** DIRECTIONS **
Copy nothing from the entries below except the lines from the one containing "Eventi & Congressi (33, 2381)" through the one containing "Servizi (20, 2306)", and copy those exactly.

** MATERIAL PROVIDED **
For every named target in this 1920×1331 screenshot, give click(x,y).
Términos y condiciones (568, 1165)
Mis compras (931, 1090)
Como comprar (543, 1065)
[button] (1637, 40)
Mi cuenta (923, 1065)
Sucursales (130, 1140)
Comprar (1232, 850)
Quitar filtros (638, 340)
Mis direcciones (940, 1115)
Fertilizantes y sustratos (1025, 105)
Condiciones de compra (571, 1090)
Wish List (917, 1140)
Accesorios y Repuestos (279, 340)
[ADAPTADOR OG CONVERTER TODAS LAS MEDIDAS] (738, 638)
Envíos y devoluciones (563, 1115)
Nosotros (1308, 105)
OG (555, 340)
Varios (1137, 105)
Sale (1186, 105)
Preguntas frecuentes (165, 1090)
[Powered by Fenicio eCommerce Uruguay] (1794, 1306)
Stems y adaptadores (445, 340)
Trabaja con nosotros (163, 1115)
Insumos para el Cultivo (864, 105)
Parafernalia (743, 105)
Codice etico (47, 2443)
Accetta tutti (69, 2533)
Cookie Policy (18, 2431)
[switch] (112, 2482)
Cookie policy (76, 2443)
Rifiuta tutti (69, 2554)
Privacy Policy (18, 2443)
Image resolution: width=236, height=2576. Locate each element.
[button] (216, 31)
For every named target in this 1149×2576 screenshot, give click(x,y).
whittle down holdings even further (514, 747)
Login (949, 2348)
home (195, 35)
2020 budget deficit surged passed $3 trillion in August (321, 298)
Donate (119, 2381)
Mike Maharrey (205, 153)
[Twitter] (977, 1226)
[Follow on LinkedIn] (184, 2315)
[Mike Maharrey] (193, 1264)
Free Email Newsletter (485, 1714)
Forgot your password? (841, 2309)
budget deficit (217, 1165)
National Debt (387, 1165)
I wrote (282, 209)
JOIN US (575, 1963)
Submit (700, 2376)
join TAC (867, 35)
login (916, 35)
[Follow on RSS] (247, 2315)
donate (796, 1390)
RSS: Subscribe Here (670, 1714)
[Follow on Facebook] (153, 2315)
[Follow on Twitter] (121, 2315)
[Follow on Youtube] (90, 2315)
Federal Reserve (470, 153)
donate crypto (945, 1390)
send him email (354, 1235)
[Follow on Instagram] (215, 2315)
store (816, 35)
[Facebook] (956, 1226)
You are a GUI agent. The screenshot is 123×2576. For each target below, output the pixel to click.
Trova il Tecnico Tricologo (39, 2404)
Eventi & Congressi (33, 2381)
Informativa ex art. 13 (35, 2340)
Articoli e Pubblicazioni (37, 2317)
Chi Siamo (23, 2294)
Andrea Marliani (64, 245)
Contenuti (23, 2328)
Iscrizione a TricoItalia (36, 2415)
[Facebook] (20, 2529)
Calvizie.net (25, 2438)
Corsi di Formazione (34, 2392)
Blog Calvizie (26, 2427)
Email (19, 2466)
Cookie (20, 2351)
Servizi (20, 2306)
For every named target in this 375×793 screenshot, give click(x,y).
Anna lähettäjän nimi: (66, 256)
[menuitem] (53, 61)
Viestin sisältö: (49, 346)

** TASK RESPONSE **
Eventi & Congressi (33, 2381)
Informativa ex art. 13 (35, 2340)
Articoli e Pubblicazioni (37, 2317)
Chi Siamo (23, 2294)
Andrea Marliani (64, 245)
Contenuti (23, 2328)
Iscrizione a TricoItalia (36, 2415)
[Facebook] (20, 2529)
Calvizie.net (25, 2438)
Corsi di Formazione (34, 2392)
Blog Calvizie (26, 2427)
Email (19, 2466)
Cookie (20, 2351)
Servizi (20, 2306)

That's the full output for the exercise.